5. This government is far from finished

With all the confusion, the bad polls and the grumpiness of some ministers, one sometimes gets the impression that this government may soon come to an end. What you sometimes forget is that things can go on with her for a long time. The traffic lights now start the second half of the season, if you will. She still has two years until the next federal government. “We are probably done with the most complicated projects now,” said Wolfgang Schmid, the head of the Chancellery star said. In other words, everything will be easier from now on.

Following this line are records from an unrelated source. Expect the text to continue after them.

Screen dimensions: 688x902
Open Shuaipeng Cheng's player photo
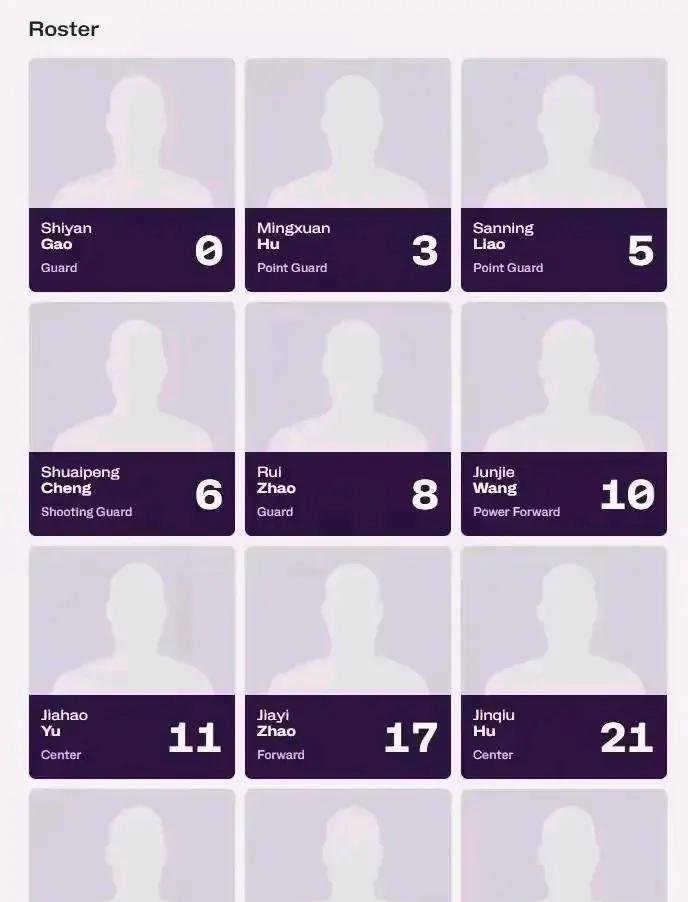132,378
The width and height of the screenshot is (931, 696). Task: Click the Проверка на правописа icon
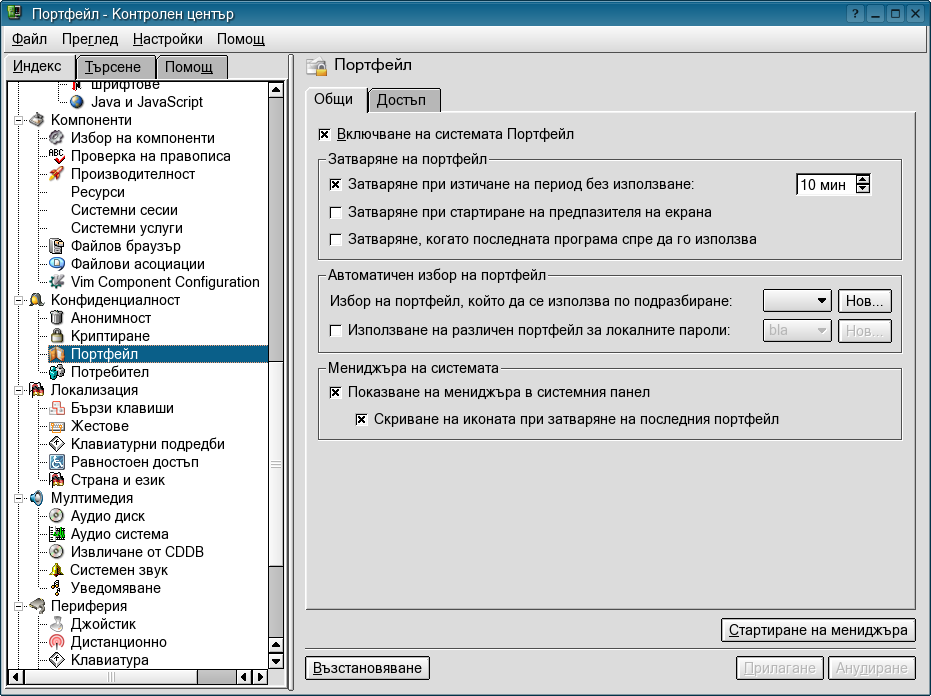point(57,156)
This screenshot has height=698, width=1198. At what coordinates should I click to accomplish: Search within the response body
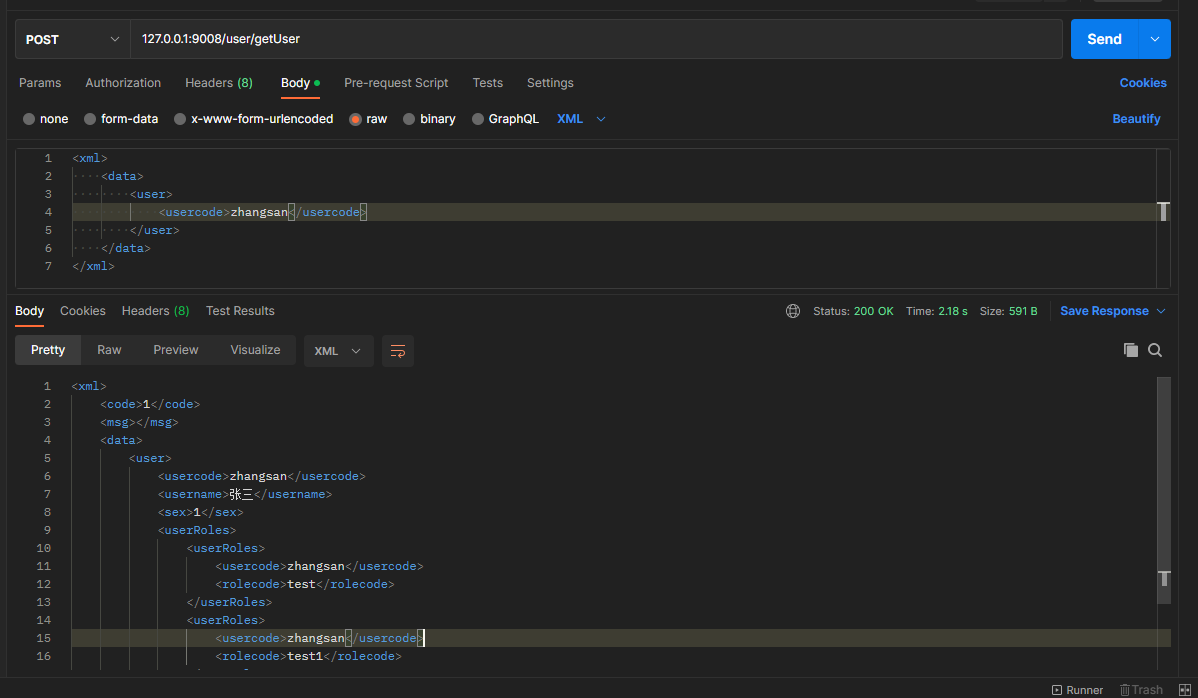(x=1155, y=350)
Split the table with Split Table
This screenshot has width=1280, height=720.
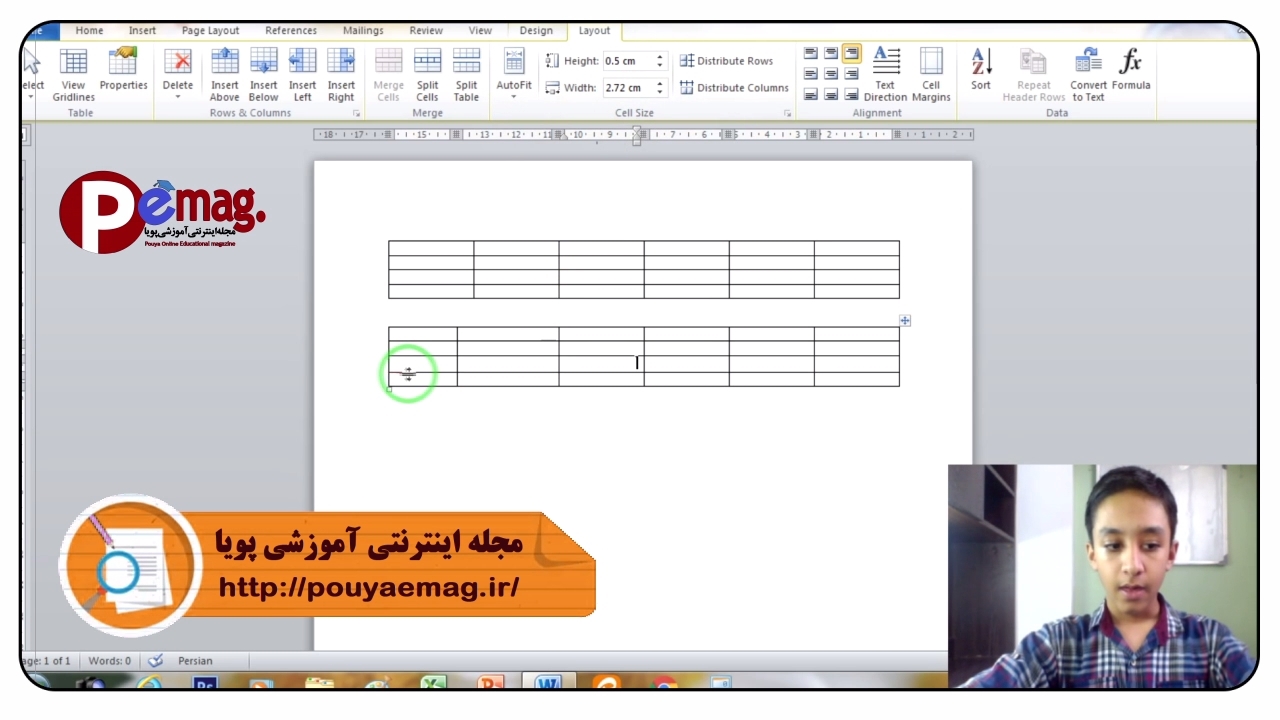[466, 74]
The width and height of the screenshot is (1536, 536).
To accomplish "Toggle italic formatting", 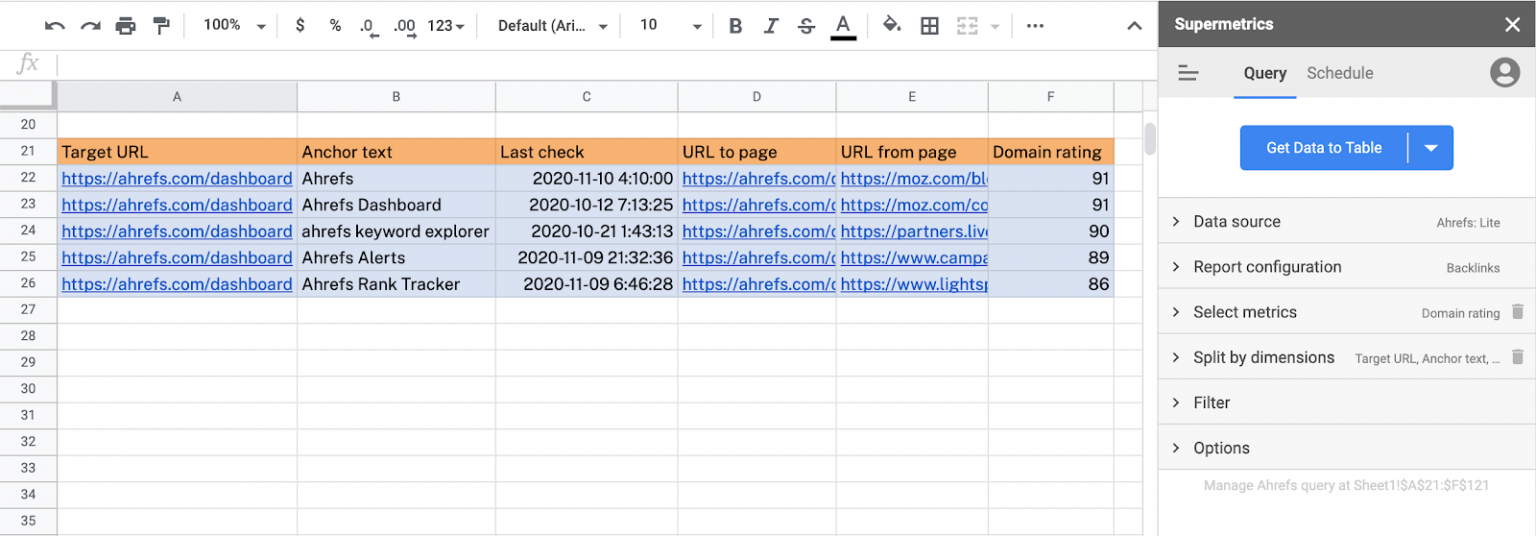I will pos(770,26).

This is of course a very benevolent view. The conflict over the industrial electricity price does not take place in this scenario, nor do unforeseeable geopolitical developments or economic catastrophes. But what makes the Chancellor’s team so confident is the following calculation: everything is rearranged in election campaigns. The opposition is far from organized. And anyone who complains about the government these days may be asking themselves shortly before the election who they would actually rather be governed by. Scholz will use his experience – at least those around the Chancellor are firmly convinced of that.

Everything that seems like a weakness at the moment should then be a strength: the Chancellor’s long-windedness could then have a calming effect, and his indecision could have a calming effect. By the way: The FDP and the Greens should also have an interest in things going a little quieter from now on. Anyone who constantly talks about their own government in a bad mood is unattractive. The SPD experienced this for years in the grand coalition. Scholz drove it out of his party as a candidate for chancellor.